Poetic descriptions of the wind have been written in verse or prose: “Poetry is the impish attempt to paint the color of the wind!”
Watching the path of the wind in the fall when leaves skitter from a tree and across a field, or flowers in the spring create a blossom-snow. A child holds a string of the kite as it dips and bows in the wind and dreams of flying to the stars. A snowfall, so gentle, can become a blizzard whiting out the landmarks around us when the velocity of the wind increases.
The words to songs containing, ‘waving wheat’ took on new meaning when I saw the wind playing hide and seek in the field of golden wheat.
Where does the wind come from and where does it go? What is the purpose for the wind?
Psalm 135:7 – He makes clouds rise from the ends of the earth; he sends lightning with the rain and brings out the wind from his storehouses.
Psalm 104:4 – He makes winds his messengers, flames of fire his servants.
John 3:8 – “The wind blows where it wishes and you hear the sound of it, but do not know where it comes from and where it is going; so is everyone who is born of the Spirit.”
My friend is right. The Wind is a reminder of the Holy Spirit. It is the servant of God. We cannot see Jesus. We cannot see God. Yet, we see the effect our Lord has in our lives and in the lives of others.

== MATERIAL ==
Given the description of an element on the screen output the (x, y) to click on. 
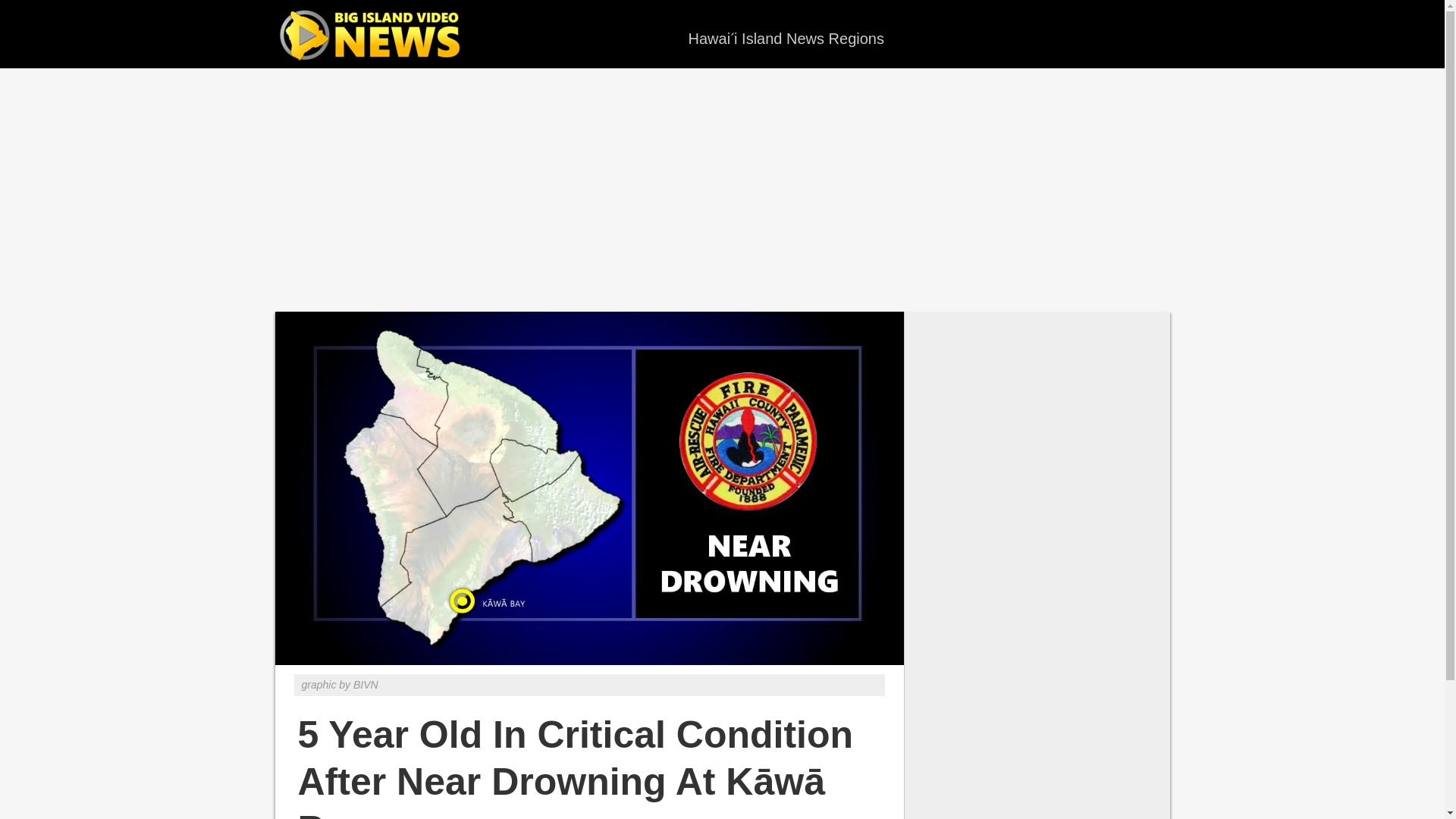
Big Island Video News (373, 35)
Advertisement (721, 190)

== GIVEN INSTRUCTION ==
Reproduce word for word the text about the wind from "The words to" to "for the wind?". Rely only on the text about the wind.

== WRITTEN ANSWER ==
The words to songs containing, ‘waving wheat’ took on new meaning when I saw the wind playing hide and seek in the field of golden wheat.
Where does the wind come from and where does it go? What is the purpose for the wind?